Milbank: What does it say about those who insult McCain?

Regardless of missteps, Sen. John McCain may be the single greatest political leader of our time.

By Dana Milbank

At long last, have they left no sense of decency?

White House official Kelly Sadler, during a meeting Thursday, had this to say about Sen. John McCain, R-Arizona, for opposing President Trump’s CIA nominee over her failure to condemn torture: “It doesn’t matter; he’s dying anyway.”

Also Thursday, on Fox Business Network, retired Air Force Lt. Gen. Thomas McInerney had this to say about the torture of McCain, who was shot down over Hanoi with grievous wounds, but refused release to deny his captors a propaganda victory: Torture “worked on John. That’s why they call him ‘Songbird John.’”

And three days earlier, Sen. Orrin G. Hatch, R-Utah, a Trump cheerleader, declared the terminally ill McCain “ridiculous” to prefer that Trump, who has belittled McCain and his heroism, not attend his funeral.

Hatch, Sadler and the host of the Fox Business show have all apologized, as they should. But how did we let partisanship take us to this ugly place?

McCain is still with us, and this is no obituary. But as Trump loyalists besmirch this good man, I thought I would put in writing what I have often thought over the years: John McCain is the single greatest political leader of our time. He is, in a way, not of our time, for his creed — country before self — is unfamiliar to many who serve in office and utterly foreign to the man in charge.

Only once during the nearly quarter of a century I’ve been covering politics did I think I could work for a politician, and that politician was McCain. I first got to know him in early 1999, when there were just a few of us driving around New Hampshire with him in an SUV, before the “Straight Talk Express” rolled. Had he beaten George W. Bush (he surely would have defeated Al Gore), and had he been president on Sept. 11, 2001, I know he would have done great things with the national unity Bush ultimately squandered.

I’ve had a closer relationship with McCain than with other politicians. I remember flying with him and Cindy McCain to Phoenix during the 2000 campaign, talking about sports, music, a war buddy — and the issue that defined him: removing the corrupting influence of money from politics. That’s why so many liked him even if they disagreed on the issues: With McCain, everything was going to be on the level.

I believed, perhaps naively, that in the free marketplace of ideas, uncorrupted by special interests, we would usually arrive at a sensible consensus.
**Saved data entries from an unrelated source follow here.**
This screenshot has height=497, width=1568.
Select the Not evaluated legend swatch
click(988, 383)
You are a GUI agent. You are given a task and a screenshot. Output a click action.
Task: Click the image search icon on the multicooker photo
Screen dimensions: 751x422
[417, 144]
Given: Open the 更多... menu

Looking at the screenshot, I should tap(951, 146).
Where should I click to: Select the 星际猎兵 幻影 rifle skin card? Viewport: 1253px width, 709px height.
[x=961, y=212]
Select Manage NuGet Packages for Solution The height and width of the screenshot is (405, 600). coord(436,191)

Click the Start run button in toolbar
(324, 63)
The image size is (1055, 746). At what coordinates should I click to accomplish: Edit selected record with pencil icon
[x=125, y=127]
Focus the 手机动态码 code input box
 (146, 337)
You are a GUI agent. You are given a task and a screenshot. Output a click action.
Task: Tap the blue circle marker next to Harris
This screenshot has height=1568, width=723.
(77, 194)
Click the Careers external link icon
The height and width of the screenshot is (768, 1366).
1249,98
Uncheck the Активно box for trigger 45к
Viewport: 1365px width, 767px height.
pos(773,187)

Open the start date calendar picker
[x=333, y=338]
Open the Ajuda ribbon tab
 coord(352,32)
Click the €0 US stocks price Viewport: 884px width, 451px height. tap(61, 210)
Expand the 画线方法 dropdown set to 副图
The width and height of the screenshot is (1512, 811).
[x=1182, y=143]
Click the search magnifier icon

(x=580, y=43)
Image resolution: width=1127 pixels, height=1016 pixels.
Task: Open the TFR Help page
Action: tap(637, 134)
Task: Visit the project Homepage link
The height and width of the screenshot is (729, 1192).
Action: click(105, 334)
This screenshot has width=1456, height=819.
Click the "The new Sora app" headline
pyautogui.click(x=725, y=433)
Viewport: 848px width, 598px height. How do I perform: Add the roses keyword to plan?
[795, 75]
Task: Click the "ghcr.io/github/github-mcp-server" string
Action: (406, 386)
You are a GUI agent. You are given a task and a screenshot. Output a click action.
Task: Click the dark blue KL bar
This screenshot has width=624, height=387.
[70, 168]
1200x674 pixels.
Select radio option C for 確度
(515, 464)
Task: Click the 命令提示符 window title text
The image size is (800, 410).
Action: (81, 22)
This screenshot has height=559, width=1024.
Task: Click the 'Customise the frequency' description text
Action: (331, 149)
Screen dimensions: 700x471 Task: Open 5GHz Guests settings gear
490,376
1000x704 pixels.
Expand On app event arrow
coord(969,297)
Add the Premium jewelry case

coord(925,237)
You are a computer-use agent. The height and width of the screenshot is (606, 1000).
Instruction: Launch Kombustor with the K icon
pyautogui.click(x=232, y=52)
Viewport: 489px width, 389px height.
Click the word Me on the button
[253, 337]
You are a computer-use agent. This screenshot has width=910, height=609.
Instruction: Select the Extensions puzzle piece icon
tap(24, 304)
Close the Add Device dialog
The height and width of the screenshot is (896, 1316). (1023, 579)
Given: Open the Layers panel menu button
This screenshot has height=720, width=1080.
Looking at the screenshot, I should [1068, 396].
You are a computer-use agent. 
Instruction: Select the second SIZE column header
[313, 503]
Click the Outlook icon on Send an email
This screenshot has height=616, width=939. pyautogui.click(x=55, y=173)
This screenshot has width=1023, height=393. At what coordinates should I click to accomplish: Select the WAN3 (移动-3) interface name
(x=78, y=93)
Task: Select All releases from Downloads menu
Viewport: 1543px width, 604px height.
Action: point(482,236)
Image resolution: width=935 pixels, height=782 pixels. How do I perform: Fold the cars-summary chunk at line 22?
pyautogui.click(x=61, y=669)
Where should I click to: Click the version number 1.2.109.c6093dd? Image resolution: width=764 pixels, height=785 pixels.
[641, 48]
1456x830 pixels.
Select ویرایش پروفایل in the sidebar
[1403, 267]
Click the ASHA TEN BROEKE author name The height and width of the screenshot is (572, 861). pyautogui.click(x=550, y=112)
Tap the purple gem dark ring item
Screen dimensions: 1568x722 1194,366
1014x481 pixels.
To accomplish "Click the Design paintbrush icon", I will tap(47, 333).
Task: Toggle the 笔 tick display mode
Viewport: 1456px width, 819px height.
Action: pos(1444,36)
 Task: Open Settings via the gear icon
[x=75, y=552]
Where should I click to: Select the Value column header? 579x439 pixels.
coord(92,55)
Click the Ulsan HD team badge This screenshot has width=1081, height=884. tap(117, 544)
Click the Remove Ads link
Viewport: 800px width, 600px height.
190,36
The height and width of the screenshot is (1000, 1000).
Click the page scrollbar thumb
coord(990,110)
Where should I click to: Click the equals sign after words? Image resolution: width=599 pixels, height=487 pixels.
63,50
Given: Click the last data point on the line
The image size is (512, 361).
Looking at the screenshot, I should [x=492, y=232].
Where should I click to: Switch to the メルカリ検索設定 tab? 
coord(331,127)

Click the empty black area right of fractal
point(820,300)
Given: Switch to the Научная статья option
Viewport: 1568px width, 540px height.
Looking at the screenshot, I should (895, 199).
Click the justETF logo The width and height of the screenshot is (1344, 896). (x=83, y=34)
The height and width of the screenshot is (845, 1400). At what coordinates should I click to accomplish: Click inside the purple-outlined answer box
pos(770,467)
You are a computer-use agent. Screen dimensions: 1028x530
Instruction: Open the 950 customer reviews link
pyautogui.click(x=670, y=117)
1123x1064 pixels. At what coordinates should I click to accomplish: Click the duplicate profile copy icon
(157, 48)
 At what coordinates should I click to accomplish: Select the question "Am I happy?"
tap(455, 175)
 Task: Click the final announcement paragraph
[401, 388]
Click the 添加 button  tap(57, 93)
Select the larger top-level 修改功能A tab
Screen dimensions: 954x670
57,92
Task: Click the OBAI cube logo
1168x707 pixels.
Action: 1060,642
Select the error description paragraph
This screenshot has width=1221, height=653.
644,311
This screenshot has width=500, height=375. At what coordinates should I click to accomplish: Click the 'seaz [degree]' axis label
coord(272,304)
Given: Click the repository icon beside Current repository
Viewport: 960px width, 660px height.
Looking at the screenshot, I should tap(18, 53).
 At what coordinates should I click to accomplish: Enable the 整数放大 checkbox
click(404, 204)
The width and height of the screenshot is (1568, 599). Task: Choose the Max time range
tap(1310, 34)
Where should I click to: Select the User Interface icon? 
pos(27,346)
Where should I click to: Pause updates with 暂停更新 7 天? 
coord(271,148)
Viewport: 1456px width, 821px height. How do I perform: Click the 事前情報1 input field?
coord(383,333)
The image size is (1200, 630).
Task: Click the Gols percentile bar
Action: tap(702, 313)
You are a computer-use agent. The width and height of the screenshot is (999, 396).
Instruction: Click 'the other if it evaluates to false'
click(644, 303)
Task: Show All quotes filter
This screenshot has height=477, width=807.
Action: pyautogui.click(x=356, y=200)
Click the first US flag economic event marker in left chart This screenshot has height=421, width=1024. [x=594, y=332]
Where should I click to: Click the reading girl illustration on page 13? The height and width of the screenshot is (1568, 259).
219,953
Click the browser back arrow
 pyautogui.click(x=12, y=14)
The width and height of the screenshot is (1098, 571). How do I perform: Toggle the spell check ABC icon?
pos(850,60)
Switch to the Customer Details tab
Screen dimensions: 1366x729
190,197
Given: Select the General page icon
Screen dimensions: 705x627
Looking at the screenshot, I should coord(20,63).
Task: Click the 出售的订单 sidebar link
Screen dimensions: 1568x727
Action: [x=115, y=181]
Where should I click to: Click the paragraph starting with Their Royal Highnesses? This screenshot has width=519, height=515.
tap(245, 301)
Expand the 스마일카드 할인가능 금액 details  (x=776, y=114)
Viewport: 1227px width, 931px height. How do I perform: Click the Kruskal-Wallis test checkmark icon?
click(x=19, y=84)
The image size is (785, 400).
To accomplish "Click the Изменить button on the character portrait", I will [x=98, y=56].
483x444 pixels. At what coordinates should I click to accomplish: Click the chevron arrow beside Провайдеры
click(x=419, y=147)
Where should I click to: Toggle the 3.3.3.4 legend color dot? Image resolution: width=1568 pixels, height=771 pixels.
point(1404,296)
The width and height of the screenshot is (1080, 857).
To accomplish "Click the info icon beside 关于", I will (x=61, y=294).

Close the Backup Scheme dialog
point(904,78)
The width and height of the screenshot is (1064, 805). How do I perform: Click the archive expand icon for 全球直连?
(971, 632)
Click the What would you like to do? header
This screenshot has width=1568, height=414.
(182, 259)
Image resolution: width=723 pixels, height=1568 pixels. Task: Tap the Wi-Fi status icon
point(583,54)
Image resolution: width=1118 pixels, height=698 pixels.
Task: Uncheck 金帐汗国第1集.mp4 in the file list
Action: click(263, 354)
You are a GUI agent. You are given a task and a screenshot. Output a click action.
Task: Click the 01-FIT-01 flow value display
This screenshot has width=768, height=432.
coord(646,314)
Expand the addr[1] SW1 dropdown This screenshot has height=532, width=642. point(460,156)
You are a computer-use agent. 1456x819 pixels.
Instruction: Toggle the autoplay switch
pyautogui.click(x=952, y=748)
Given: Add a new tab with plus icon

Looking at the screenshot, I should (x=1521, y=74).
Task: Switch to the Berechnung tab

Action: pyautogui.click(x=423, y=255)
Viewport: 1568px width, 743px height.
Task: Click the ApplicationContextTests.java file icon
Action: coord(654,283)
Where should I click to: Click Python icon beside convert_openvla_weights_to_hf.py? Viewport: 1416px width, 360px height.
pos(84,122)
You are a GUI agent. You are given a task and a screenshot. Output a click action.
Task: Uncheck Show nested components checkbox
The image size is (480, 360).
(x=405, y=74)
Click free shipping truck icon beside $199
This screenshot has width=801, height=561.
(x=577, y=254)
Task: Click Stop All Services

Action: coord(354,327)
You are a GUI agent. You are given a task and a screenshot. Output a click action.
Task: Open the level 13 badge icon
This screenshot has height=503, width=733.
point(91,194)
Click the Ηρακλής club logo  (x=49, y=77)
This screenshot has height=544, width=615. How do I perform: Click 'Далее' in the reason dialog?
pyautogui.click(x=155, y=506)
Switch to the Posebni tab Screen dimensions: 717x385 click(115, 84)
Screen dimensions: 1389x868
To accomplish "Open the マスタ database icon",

A generation after Sen. Eugene McCarthy, D-Minnesota, inspired his “Clean for Gene ” followers, McCain inspired me.

On my Bush-Gore election ballot, I wrote in McCain. When I saw him later in the Senate, I’d greet him as “Mr. President.”

He’d reply by calling me “Mr. Pulitzer.” I took pride in 2009, when McCain read aloud a column of mine on the Senate floor and called me “one of my favorite columnists.” He regretted that a few months later, when I took him to task for momentarily shedding his “maverick” ways, and he tried to disavow me.

There have been many such moments of disagreement and disappointment: when he put Sarah Palin on his ticket in 2008; when he took a hard-right turn in 2010 to fight off a primary challenge; and when another tough primary in 2016 led him to go easy on Trump.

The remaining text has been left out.